2. Compliance or dispensability of the vessel walls [how easily they can be stretched].
If the volume of blood entering the arteries were equal to the volume of blood leaving the arteries during the same period , arterial blood pressure would remain constant this is not the case however.
During ventricular systole a stroke volume of blood enters the arteries from the ventricle while only about one third as much blood leaves the arteries to enter the arterioles. During diastole no blood enters the arteries while blood continues to leave driven by elastic recoil.
The maximum pressure exerted in the arteries when blood is ejected into them during systole, The systolic arterial blood pressure averages 120mmHg..

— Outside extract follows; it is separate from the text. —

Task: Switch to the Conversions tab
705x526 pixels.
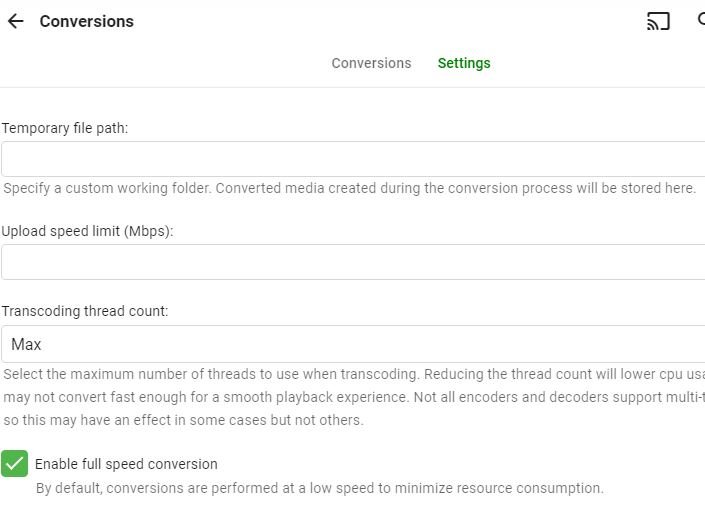Action: coord(371,63)
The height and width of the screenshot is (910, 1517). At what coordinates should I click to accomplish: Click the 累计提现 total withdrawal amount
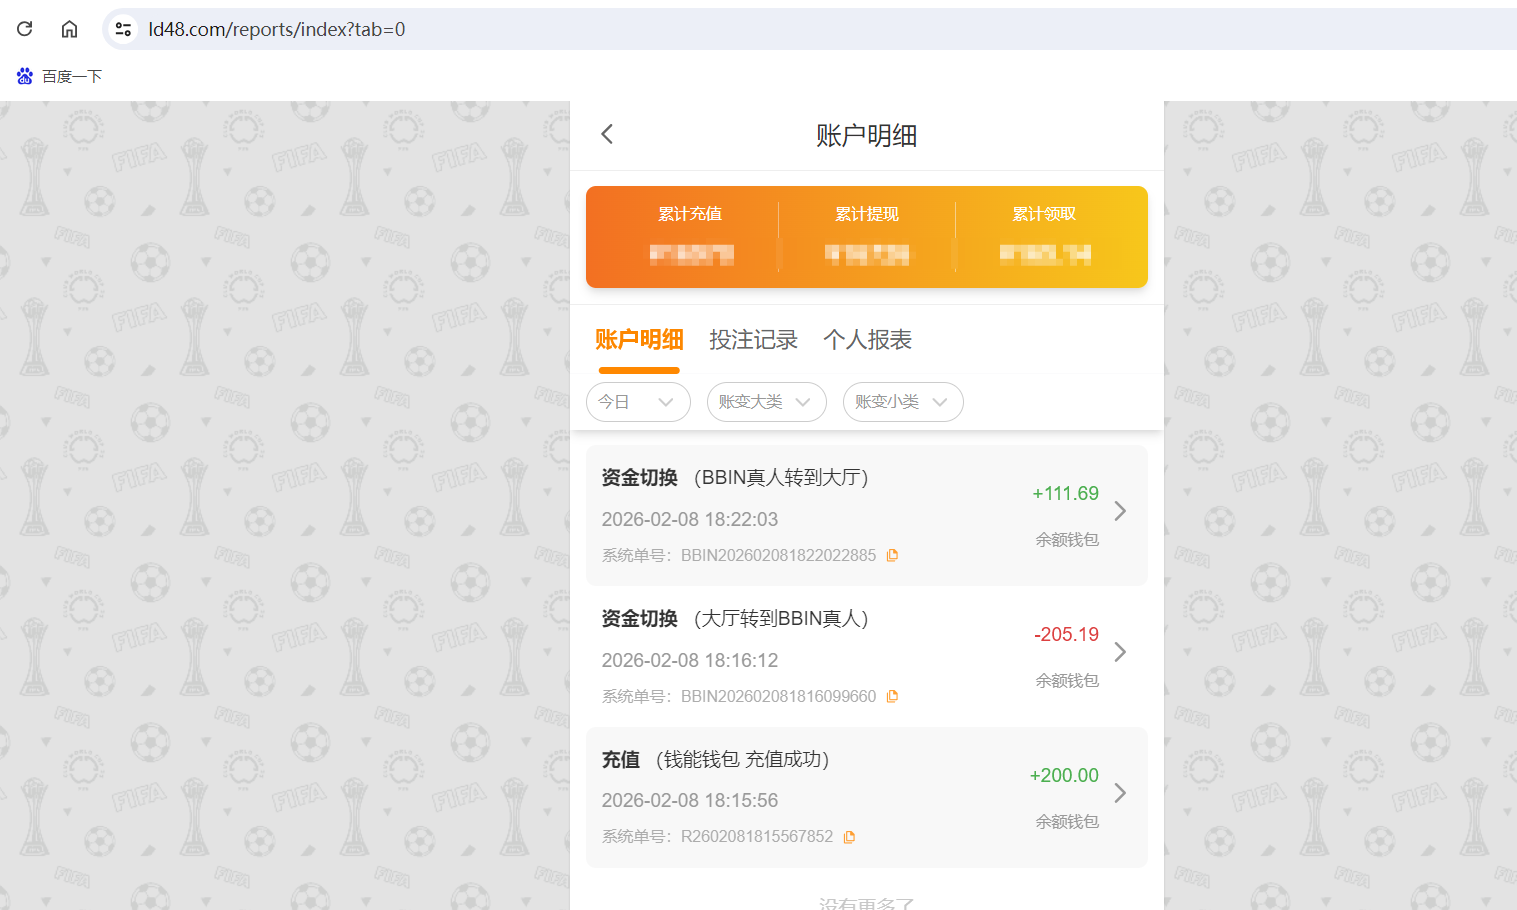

The minimum pressure within the arteries when blood is draining off into the rest of the vessels during diastole is the diastolic arterial pressure which averages 8ommHg. Although ventricular pressure falls to 0mmHg during diastole arterial pressure does not fall to 0mmHg because the next cardiac contraction occurs and refills the arteries before all the blood drains off.
Blood pressure can be measured indirectly by using sphygmomanometer.
The technique involves balancing the pressure in the cuff against the pressure in the artery. When cuff pressure is greater than the pressure in the vessel, the vessel is pinched closed so that no blood flows through it. When blood pressure is greater than cuff pressure the vessel is open and blood flows through.
Pulse-pressure: the pulse that can be felt in an artery lying close to the surface of the skin is due the difference between systolic and diastolic pressures. This pressure difference is known as the pulse pressure when blood pressure is 120\80mmHg pulse pressure is 40mmHg.
Mean arterial blood pressure: is the main driving force for blood flow. It is the average pressure driving blood forward into the tissues throughout the cardiac cycle.
At rest two thirds of the cardiac cycle is spent in diastole and only one third in systole.
Mean arterial blood pressure= diastolic pressure+ 1\3 pulse pressure.